INPUT FOR THIS TASK ::
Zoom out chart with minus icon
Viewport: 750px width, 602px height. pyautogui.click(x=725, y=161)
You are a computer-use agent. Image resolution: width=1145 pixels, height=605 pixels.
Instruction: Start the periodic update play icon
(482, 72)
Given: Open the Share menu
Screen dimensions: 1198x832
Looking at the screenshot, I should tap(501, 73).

==

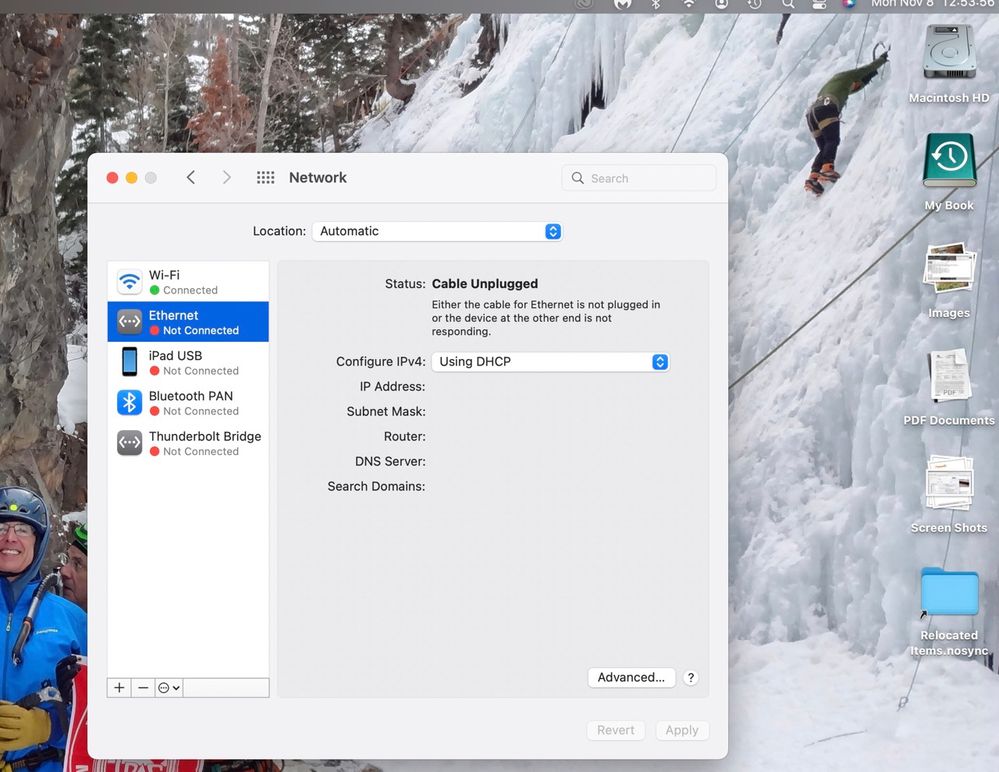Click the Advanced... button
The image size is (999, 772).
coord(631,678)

...

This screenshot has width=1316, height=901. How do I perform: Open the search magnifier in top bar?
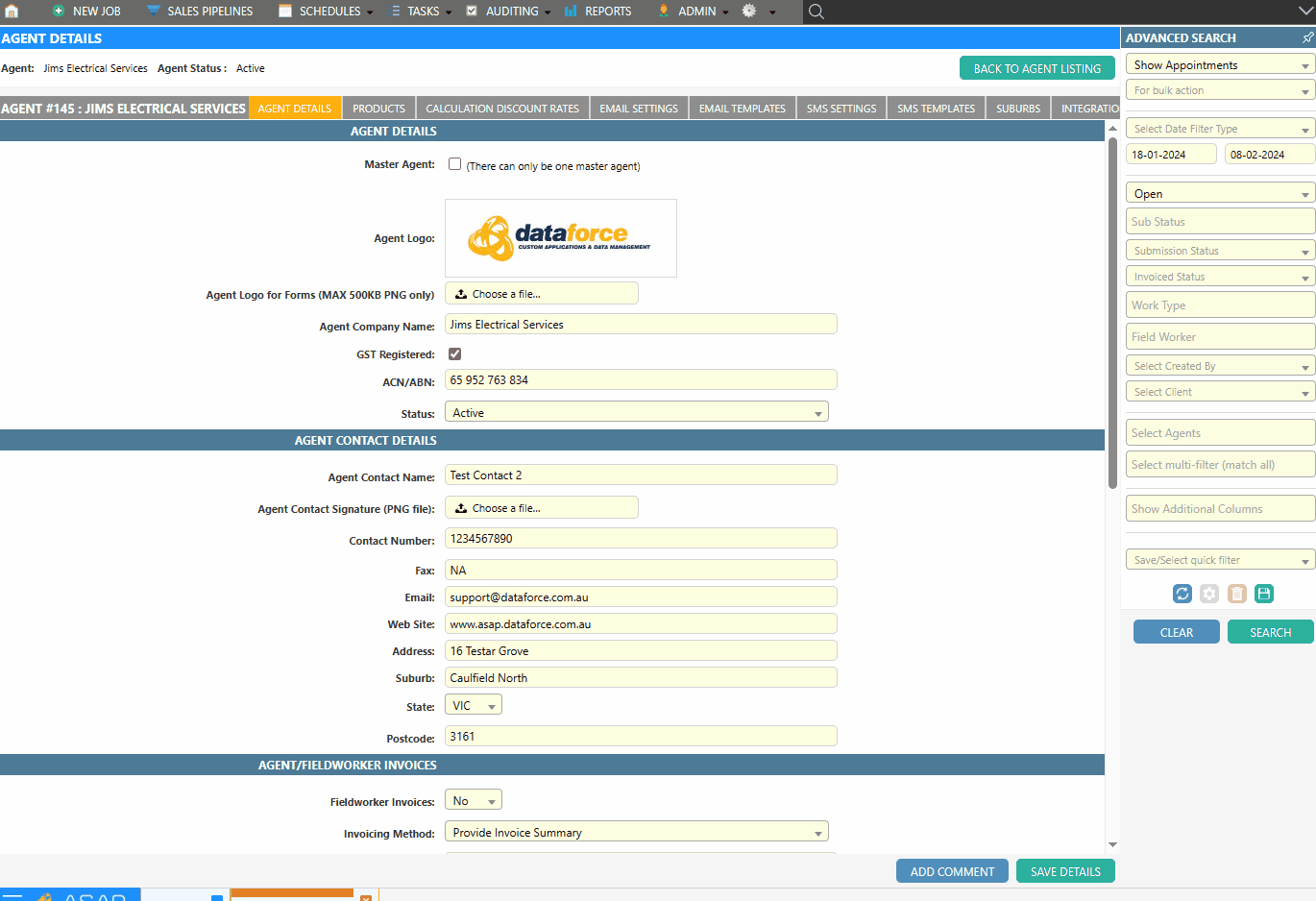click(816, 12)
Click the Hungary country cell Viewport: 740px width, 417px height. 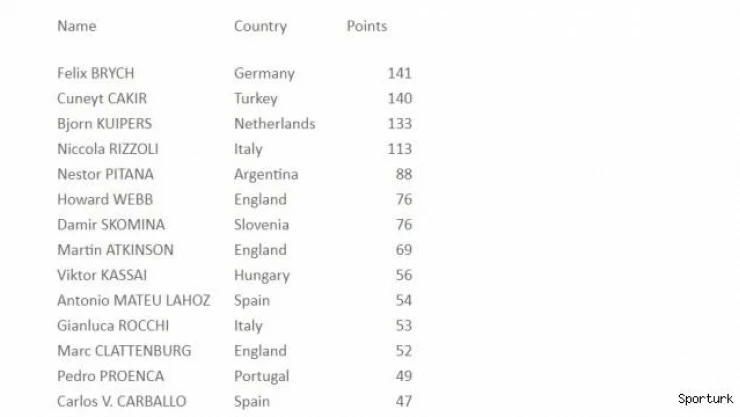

WHAT YOU ARE ASKED TO DO ::
Within the listing above, the stretch from the line with "This screenshot has" down to the line with "Click the Hungary" is to be given again exactly, end lines included and pictures excluded.

ANSWER TO THIS PROBLEM ::
This screenshot has width=1316, height=901. How do I perform: Open the search magnifier in top bar?
click(816, 12)
Click the Hungary country cell Viewport: 740px width, 417px height. 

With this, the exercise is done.